A red line marks the trail on the map we followed with our radio receivers. I was informed that we would be listening for transmissions. Fragments of recorded interviews of the Residents of Leytonstone describing locations before the roads were built and many areas and houses were bulldozed during the 90s. Protesters and residents protested the demolition of the area for several years due to the homlessness, pollution and destruction it would cause the local community. The attention the protests brought and the money it cost to counteract them meant that many other road schemes that were being considered were canceled. However despite their efforts, the road was built and open for traffic in 1999 and is now the 9th most congested road in the UK.
Miller and his family were directly affected as residents of the Claremont Road area in Leytonstone. They experienced armed police storm their house, evict them, and quickly afterward demolish their house. Many people did not recieve an option of somewhere else to live and were given less than a days notice to evict the property.
On Monday I arrived at Leytonstone Tube station. I exited out the front of the station to be met with an overlap of roaring main roads. The grey morning matched the grey roads and pavements; all things concrete merged to become one big grey Labyrinth. The first impression that this left me with informed my expeiriance of the installation and being opened to the truth that this place was once more than this.
First we arrived at the mulberry tree. The Signal started picking up distantly at first exciting the feedback in my headphones.
And then a voice starts chipping in. A woman’s soft voice describing her walk through concrete arches, picking Mulberry’s the juice dripping down her hand from the tree that I now stood beneath, today situated in a Sainsbury’s carpark. The people walking past give us strange glances as we press our radio receivers into the tree to get a better signal. I feel like a secret agent. Miller’s installations activate these landmarks that don’t mean a thing to the unaware passer-by. Another interview recalls the infamous story of the Lollipop Lady, Jean Gosling, who was fired from her job after instigating a protest to stop the chopping down a hazelnut tree.
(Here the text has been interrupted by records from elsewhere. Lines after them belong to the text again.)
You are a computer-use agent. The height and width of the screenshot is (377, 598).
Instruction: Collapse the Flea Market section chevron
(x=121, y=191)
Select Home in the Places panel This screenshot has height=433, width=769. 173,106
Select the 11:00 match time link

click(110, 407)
As we completed more of the trail more of the story started piecing together. Collecting fragments of the entire picture. From the first transmission we knew something had happened here and we were understanding what that was.
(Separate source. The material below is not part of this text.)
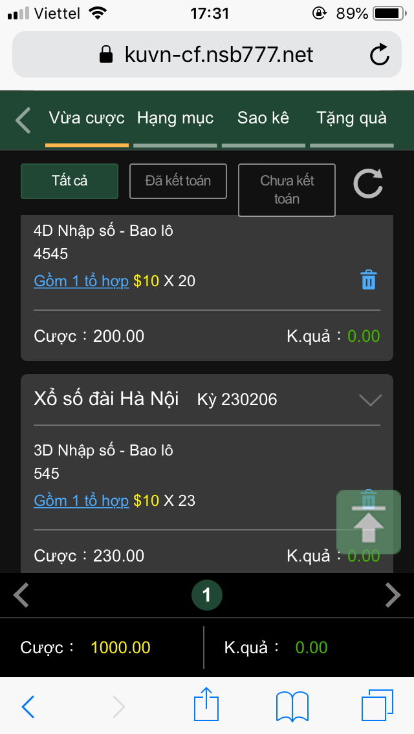Collapse the Xổ số đài Hà Nội section
This screenshot has width=414, height=734.
coord(370,400)
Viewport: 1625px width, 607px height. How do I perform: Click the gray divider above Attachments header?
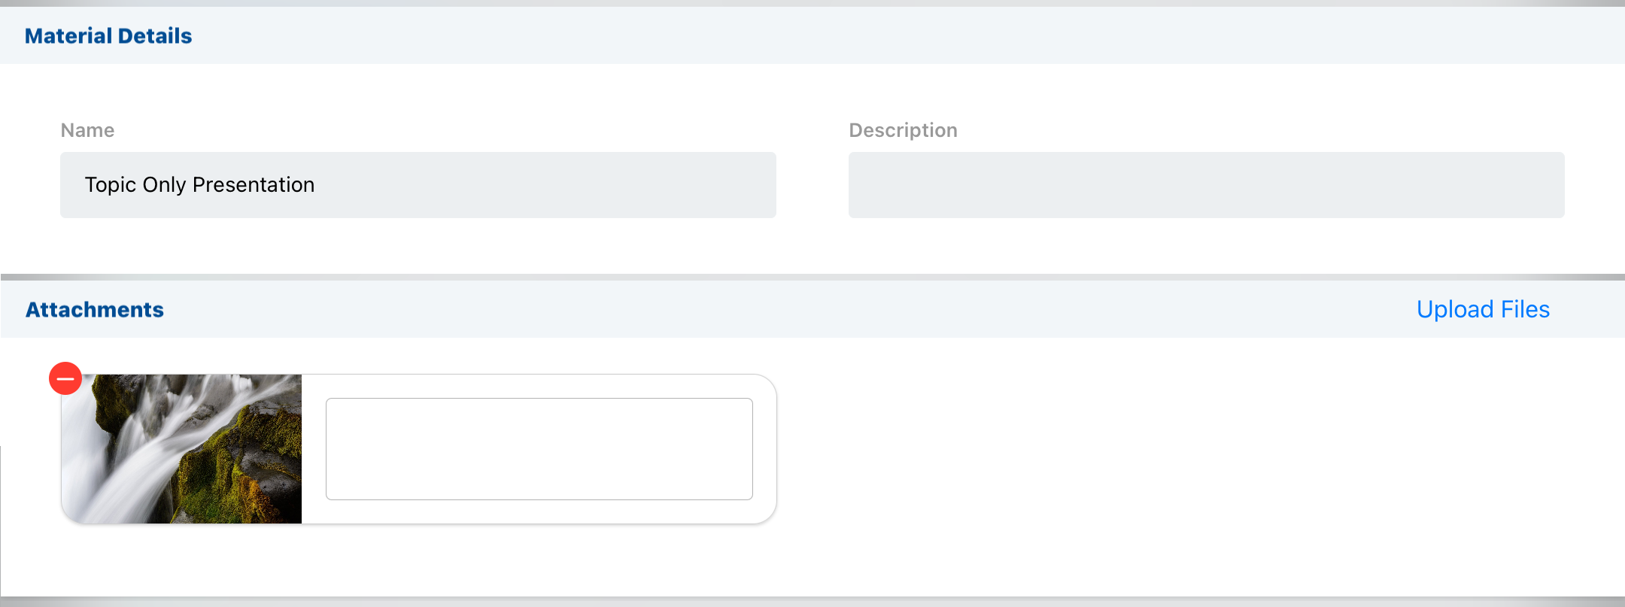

I think the installation successfully evokes the imagination of what was once before; Commemorating places, communities, stories and People who cared about their home. It was an inspiring story of resistance to the occupation of public space which Miller immortalizes. I enjoyed the way that the interviews were accompanied by Miller’s compositions describing more of the atmosphere and creating a ghostly feel like the voices were haunting us and those responsible for the demolition.